The answer must be one number: how many lines of the records contain "accomplish".

Collected data entries:
○ ○ ○ ○ ○ ○ ○

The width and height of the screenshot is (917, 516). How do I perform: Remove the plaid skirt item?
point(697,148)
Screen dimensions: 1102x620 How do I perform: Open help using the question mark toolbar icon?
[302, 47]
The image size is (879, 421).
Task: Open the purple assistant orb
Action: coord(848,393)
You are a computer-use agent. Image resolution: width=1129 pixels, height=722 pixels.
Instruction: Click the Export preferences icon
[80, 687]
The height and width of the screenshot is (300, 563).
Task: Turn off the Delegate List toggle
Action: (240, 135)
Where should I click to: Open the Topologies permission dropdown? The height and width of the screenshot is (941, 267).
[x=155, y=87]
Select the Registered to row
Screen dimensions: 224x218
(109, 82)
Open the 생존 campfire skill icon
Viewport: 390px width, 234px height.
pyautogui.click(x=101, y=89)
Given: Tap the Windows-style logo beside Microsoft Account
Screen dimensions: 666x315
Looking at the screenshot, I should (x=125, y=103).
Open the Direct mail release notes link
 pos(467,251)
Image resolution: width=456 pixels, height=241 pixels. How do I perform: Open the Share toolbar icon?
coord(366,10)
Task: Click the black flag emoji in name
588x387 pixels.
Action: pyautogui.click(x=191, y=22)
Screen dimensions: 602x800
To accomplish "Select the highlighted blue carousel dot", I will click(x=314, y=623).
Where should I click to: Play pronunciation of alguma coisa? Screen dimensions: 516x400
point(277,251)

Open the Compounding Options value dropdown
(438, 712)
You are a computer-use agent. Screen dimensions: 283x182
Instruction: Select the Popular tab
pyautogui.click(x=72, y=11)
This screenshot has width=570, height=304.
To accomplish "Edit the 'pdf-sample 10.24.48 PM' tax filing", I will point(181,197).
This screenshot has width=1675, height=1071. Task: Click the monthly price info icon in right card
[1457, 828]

○ ○ ○ ○ ○ ○ ○

Finished task: 2